EXERCISE REQUIREMENTS:
For each line below that contains the string "list", copy that line.

Pixel coordinate grounding data:

>>>>>

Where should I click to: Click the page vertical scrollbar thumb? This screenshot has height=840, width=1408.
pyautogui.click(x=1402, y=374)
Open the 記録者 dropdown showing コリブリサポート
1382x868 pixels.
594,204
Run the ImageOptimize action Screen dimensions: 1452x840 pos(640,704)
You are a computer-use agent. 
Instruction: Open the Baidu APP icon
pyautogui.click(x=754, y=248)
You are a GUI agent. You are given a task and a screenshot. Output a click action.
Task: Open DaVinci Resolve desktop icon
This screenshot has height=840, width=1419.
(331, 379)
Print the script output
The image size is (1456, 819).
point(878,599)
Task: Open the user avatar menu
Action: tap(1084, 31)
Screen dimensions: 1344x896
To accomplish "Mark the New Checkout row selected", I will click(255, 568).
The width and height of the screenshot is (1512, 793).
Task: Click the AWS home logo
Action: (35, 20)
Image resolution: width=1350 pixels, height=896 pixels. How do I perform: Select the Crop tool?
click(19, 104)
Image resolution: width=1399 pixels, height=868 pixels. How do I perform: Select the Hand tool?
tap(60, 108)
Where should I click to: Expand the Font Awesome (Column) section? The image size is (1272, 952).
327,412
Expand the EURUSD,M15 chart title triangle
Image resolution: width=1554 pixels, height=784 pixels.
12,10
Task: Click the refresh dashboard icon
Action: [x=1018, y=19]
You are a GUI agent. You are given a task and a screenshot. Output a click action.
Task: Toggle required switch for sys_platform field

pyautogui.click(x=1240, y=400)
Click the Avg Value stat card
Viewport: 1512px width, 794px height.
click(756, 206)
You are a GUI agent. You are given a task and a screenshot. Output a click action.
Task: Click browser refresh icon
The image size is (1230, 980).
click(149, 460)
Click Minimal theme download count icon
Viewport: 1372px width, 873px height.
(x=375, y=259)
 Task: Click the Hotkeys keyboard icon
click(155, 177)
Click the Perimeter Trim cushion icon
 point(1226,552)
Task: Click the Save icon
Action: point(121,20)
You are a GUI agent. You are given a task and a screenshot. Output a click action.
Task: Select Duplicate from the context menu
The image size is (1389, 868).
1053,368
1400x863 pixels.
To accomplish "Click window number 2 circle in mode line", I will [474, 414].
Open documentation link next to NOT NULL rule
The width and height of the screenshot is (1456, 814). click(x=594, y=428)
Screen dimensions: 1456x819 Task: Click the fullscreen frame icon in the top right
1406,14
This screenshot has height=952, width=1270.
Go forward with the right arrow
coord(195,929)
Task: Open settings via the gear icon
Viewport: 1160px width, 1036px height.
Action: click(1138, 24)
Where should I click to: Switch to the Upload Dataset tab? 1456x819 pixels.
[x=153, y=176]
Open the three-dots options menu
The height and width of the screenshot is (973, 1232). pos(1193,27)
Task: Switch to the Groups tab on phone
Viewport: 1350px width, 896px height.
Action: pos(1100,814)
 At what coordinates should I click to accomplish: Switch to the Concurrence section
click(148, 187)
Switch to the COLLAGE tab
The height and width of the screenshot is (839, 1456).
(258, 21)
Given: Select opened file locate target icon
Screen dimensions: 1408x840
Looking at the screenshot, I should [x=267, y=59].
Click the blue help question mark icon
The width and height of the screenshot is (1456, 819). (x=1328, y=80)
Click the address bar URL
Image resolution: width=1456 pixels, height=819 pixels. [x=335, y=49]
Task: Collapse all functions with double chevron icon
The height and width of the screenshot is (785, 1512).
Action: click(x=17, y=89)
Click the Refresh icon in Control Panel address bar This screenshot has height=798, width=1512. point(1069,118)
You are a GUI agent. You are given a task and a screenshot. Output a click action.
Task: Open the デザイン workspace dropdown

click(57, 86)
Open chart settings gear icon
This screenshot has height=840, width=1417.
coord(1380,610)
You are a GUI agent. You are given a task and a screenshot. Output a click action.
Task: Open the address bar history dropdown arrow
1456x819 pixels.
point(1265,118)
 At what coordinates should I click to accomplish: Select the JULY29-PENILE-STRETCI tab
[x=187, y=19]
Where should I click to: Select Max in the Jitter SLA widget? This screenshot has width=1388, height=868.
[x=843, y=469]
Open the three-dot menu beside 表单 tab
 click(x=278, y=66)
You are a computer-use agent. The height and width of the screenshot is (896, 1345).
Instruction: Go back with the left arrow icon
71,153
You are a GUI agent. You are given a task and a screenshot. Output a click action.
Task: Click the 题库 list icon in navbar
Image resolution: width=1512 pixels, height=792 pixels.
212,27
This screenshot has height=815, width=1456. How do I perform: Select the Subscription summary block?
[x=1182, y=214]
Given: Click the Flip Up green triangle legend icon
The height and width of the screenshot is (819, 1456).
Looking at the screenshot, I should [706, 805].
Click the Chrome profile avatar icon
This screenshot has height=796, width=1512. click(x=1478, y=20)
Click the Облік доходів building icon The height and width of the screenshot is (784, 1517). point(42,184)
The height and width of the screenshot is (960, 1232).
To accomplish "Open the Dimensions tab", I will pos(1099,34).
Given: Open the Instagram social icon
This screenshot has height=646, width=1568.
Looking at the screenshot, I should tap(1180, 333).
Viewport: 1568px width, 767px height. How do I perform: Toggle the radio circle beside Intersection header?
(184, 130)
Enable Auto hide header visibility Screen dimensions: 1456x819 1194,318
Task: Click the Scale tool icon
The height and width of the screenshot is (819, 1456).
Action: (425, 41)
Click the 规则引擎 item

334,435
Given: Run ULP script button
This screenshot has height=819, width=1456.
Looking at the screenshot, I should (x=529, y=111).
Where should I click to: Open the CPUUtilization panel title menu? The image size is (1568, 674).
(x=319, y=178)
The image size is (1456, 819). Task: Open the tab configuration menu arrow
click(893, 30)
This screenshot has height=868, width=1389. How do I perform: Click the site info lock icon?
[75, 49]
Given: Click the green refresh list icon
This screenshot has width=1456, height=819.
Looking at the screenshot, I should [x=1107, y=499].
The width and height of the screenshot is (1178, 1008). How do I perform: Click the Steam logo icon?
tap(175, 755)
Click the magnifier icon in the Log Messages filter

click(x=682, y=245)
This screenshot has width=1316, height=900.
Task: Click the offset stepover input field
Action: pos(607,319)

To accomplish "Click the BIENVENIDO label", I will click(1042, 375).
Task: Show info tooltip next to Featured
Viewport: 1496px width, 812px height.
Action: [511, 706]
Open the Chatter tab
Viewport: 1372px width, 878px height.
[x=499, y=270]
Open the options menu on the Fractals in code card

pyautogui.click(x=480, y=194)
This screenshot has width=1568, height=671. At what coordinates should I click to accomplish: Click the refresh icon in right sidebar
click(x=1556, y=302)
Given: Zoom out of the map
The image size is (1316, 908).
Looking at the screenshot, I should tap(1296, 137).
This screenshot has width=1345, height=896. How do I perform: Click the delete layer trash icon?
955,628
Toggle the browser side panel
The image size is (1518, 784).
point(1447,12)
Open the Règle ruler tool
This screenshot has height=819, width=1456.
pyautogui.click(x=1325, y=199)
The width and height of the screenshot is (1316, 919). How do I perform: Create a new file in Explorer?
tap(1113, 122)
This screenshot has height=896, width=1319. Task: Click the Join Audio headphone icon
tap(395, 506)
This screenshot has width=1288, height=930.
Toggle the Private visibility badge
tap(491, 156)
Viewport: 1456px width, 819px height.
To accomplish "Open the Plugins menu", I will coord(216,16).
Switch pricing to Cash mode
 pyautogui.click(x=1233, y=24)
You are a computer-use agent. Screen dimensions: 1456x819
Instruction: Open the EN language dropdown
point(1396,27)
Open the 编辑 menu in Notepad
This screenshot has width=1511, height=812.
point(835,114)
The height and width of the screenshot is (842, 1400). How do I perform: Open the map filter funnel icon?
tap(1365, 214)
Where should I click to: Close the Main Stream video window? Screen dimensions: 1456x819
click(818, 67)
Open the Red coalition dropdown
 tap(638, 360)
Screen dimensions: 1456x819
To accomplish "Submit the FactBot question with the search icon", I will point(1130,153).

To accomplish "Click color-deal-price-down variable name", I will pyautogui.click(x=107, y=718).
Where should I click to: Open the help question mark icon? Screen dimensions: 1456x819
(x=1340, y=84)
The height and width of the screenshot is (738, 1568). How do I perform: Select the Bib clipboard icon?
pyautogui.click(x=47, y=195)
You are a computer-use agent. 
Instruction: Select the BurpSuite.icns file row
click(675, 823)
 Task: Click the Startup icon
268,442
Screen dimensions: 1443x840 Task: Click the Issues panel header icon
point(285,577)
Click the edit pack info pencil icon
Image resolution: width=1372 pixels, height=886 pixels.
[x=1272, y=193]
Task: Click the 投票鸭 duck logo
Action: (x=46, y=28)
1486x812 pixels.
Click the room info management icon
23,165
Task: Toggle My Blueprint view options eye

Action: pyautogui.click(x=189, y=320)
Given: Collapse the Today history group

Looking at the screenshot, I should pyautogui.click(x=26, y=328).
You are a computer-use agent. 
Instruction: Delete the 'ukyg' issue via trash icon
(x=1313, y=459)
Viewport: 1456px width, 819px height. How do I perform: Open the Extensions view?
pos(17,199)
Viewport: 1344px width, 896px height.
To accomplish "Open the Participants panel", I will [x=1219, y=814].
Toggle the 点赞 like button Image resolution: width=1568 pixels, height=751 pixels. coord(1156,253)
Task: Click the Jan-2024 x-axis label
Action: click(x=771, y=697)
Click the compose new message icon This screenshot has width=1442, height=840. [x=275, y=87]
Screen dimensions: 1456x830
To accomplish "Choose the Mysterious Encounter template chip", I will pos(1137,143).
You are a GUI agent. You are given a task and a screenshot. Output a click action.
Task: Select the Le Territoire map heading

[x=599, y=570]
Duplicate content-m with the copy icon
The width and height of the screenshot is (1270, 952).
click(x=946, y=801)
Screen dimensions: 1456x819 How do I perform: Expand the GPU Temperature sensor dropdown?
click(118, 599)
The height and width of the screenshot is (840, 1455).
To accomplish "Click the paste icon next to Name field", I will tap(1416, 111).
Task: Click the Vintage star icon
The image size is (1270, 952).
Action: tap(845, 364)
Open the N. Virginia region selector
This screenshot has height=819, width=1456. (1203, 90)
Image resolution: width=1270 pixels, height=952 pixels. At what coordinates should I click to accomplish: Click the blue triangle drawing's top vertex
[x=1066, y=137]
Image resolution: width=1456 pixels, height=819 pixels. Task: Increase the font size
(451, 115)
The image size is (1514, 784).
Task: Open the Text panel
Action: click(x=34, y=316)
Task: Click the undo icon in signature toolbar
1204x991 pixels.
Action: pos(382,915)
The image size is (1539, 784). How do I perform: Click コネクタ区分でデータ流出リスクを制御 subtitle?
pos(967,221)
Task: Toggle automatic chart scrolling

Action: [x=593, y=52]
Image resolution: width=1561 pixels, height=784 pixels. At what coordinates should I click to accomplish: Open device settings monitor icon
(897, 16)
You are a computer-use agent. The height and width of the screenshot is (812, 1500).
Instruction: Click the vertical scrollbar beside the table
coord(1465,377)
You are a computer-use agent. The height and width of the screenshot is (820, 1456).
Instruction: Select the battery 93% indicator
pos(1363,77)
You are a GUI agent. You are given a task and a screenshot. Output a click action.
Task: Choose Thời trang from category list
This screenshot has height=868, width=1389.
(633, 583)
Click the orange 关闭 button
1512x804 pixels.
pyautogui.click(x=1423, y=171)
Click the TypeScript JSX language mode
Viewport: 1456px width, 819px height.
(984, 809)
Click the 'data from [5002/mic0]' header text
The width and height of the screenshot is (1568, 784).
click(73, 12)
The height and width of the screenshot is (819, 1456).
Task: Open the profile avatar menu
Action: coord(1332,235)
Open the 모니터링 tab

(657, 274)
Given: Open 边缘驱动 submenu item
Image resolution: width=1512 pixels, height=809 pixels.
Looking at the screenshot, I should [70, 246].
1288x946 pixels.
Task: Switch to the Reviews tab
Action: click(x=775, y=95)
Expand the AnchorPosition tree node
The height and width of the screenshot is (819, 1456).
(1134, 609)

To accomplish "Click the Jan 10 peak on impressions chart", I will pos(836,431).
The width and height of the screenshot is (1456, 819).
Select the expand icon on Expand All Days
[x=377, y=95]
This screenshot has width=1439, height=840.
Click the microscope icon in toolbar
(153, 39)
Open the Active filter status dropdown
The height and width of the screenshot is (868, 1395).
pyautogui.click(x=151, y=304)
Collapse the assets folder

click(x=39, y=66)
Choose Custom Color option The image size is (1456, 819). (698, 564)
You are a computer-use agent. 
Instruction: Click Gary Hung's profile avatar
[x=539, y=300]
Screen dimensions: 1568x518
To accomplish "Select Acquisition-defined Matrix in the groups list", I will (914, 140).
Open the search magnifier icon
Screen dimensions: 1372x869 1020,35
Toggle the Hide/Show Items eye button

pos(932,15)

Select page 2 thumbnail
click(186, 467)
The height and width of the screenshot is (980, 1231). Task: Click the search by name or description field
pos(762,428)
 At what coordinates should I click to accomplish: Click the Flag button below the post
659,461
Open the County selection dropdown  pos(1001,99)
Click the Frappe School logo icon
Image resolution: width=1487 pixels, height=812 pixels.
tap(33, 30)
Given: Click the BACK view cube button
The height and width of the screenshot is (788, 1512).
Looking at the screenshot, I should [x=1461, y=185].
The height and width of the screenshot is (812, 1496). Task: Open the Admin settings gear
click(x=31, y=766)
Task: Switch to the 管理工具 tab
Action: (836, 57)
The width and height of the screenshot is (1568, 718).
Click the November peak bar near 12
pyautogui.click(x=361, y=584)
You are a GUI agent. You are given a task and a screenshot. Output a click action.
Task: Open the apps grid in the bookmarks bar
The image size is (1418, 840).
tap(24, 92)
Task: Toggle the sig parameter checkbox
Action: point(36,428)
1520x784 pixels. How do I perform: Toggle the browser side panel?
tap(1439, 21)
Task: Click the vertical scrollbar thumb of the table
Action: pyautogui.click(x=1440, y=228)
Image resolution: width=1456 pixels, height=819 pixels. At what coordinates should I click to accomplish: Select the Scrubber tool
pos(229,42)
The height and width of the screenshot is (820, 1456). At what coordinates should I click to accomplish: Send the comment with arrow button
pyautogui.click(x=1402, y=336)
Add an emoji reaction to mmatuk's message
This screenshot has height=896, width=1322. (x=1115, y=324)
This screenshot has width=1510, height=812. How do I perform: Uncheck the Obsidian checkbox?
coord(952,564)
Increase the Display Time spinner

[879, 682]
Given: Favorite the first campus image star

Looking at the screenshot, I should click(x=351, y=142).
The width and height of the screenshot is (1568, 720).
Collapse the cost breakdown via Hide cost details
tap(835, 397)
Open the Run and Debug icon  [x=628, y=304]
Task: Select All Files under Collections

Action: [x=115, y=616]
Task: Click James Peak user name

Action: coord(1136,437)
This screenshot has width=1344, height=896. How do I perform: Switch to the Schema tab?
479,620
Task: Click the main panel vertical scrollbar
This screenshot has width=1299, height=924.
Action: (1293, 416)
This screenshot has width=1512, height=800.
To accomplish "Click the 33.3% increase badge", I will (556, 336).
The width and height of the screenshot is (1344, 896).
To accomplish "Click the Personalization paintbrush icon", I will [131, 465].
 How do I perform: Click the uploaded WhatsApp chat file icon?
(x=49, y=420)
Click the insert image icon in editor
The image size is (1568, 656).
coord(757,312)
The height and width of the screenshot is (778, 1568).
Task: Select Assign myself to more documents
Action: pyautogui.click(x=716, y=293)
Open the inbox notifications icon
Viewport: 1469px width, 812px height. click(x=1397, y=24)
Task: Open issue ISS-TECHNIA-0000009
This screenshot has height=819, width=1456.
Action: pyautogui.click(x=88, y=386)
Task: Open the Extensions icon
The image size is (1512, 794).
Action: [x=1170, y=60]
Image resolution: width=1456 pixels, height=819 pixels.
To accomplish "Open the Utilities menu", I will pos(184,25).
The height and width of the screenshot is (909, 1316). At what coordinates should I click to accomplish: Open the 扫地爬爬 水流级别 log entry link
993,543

<<<<<

RESULT:
Task: Click the 题库 list icon in navbar
Given: Click the green refresh list icon
Task: Choose Thời trang from category list
To accomplish "Select Acquisition-defined Matrix in the groups list", I will (914, 140).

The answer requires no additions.